The group dines at the Greyhound Pub in Stockbridge.

Then, holding out a danica imitation, a Cream Wulff modified to his specifications, he proceeds to give Johnny and me as learned a streamside tutorial on chalk stream expertise as any Halford might have given: on how trout look for certain markers to identify an insect; how the black at the base of the tail of his fly exactly matches that on danica; how the badger hackle is dyed black where it meets the body to match that junction on the bug.

“Those things are markers for the trout, you see.
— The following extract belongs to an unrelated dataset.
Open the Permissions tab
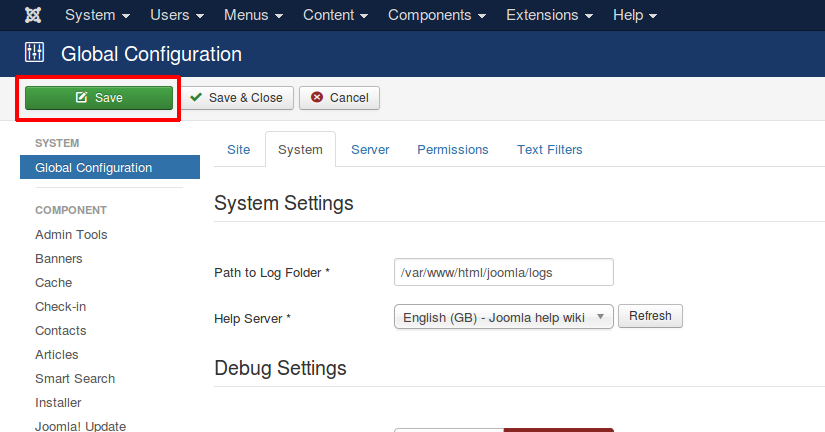The image size is (825, 432). 453,150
And they key a stronger response than would a fly that might look to you and me more like the real thing.” With that, he ties the well-marked Wulff to Johnny’s tippet and we revisit our chap.

Photo: William Hereford

From left: Ranunculus blooming in a chalk stream; a fly box loaded for trout.

Watching Johnny kneel and strip out line, I seem to see Halford himself, or the legendary angling writer Francis Francis, or the greatest chalk stream angler of them all, George Selwyn Marryat, kneeling there in jacket, tie, and plus fours, having compressed decades of hard-won knowledge—of all the minute and intricate interdependencies of stream, insects, and trout—into the fly at the end of his leader. And there it is—the lightning in the bottle! As Johnny makes one false cast and lays the fly on the water, all the glorious history, culture, science, and art of the chalk streams coalesce for me into as vivid, if untranslatable, a vermiculate scroll as that on a brown trout’s flank.

This one weighs four pounds, and Johnny catches it, upstream and dry, on his very first cast.


If You Go

The two-week period from mid-May to early June known as the Duffer’s Fortnight is by no means the only time when good dry-fly fishing may be had on the English chalk streams. There are prolific hatches of insects throughout the summer, and fishing the dry fly (as well as nymphs wherever they are allowed) can produce excellent results anytime from May to October.